::: Record extracts

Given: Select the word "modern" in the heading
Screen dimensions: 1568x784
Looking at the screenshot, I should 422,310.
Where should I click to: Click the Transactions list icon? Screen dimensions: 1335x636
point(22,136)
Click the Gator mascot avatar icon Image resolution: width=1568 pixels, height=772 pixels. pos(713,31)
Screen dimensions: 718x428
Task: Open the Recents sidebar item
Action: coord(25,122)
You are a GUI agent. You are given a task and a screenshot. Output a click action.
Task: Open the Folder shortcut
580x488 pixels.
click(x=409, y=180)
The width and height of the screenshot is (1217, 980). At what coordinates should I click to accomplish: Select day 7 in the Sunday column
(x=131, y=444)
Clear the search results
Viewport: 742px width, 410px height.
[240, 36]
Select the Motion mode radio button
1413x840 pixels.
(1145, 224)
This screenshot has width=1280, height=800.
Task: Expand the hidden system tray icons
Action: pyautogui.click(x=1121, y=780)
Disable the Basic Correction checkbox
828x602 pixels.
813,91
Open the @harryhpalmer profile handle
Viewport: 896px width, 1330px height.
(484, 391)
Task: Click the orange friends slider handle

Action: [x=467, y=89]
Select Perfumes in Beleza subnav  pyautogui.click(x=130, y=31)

::::::

**Task to complete**.
Find each line of the data above that contains the word "screenshot", and copy those lines out in full.

**Answer to this task**.
Looking at the screenshot, I should 422,310.
You are a GUI agent. You are given a task and a screenshot. Output a click action.
The width and height of the screenshot is (1217, 980). At what coordinates should I click to accomplish: Select day 7 in the Sunday column
This screenshot has width=1280, height=800.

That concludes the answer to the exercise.